Oracle has been exceeding analyst expectations with its cloud products, according to its financial reports, but the company’s lawyers were in court this week defending it against allegations from a former senior finance manager who says the numbers are inflated.
Svetlana Blackburn, former Oracle Senior Finance Manager for North American SaaS/Cloud Revenue was fired in 2015, and alleges that the reason for her termination was her refusal to follow improper accounting procedures for cloud revenues.
Blackburn was instructed to add “millions of dollars in accruals to financial reports, with no concrete or foreseeable billing to support the numbers,” contrary to accounting standards, according to her complaint (PDF) to the US District Court for the Northern District of California.
When she refused, and threatened to “blow the whistle”, company executives went over her head to change the data to their liking, the complaint alleges. Blackburn says she objected again, and that supervisors, another finance manager, and the company’s assistant controller were made aware of her concerns before her employment was terminated, despite a positive performance review, weeks later. She is suing the company as a whistleblower under the Sarbanes-Oxley Act and the Dodd-Frank Act.
When the suit was filed, Oracle spokesperson Deborah Hellinger told InfoWorld that the company’s cloud accounting is “proper and correct.”
“This former employee worked at Oracle for less than a year and did not work in the accounting group.
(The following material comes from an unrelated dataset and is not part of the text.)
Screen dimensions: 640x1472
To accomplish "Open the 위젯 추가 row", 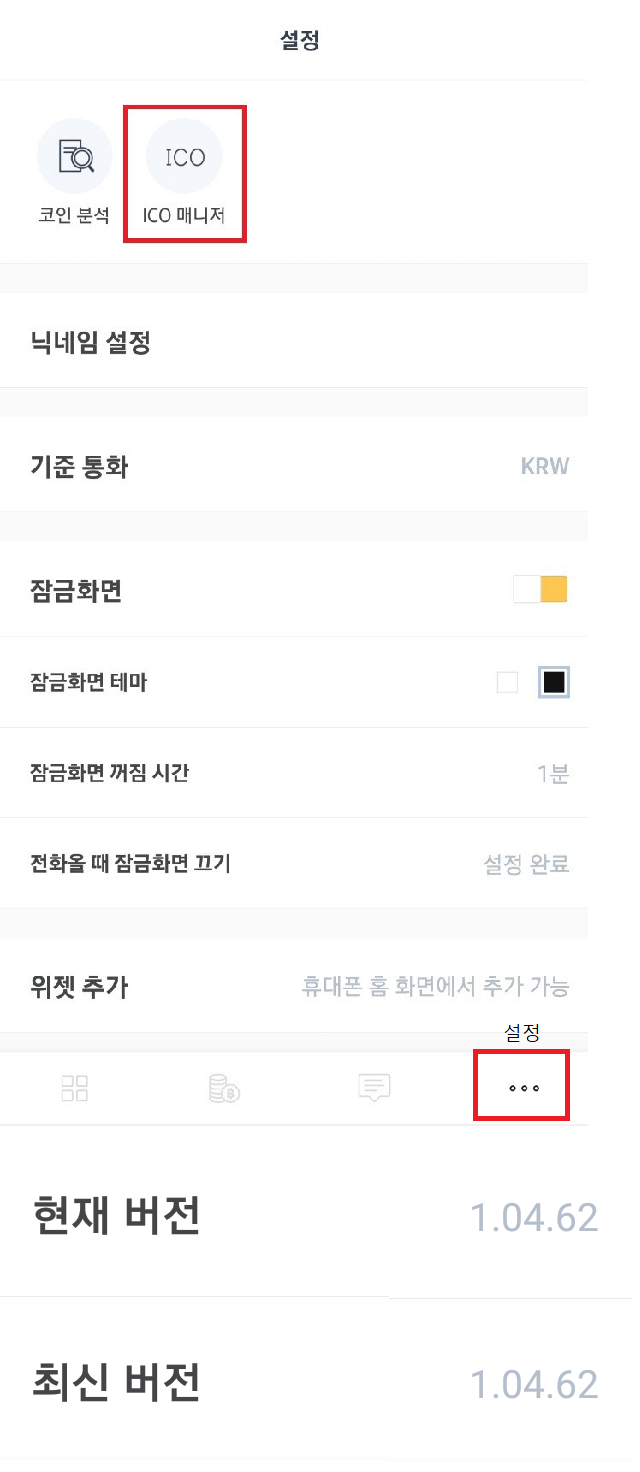I will [x=80, y=987].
She was terminated for poor performance, and we intend to sue her for malicious prosecution,” Hellinger wrote at the time.
Oracle maintains that Blackburn did not tell her supervisor she would “blow the whistle,” and also that she did not make a report to the SEC, and therefore is not entitled to whistleblower protection. The company plans to counter-sue.
Oracle’s lawyers denied Blackburn’s allegations in court on Tuesday and wrote that Blackburn’s allegations are “false and scurrilous,” and that her employment termination was due to “legitimate, non-discriminatory, job-related reasons, including Plaintiff’s ongoing performance issues and failure to address same,” Network World reports.
CIO Dive notes that accounting for cloud computing revenues is subject to evolving practices, as for instance sales of hardware used in cloud computing could be, but sometimes are not, considered cloud revenue. In this case, however, it is accounting for accruals that is in question, and that is not subject to the same uncertainty.
In other words, it is not a simple misunderstanding about what category certain revenues belong in, or when they should go on the books, as was the case in the Securities and Exchange Commission investigation of IBM cloud revenues which concluded in 2014. Blackburn is alleging that Oracle said revenues would repeat without having the recognized basis for doing so.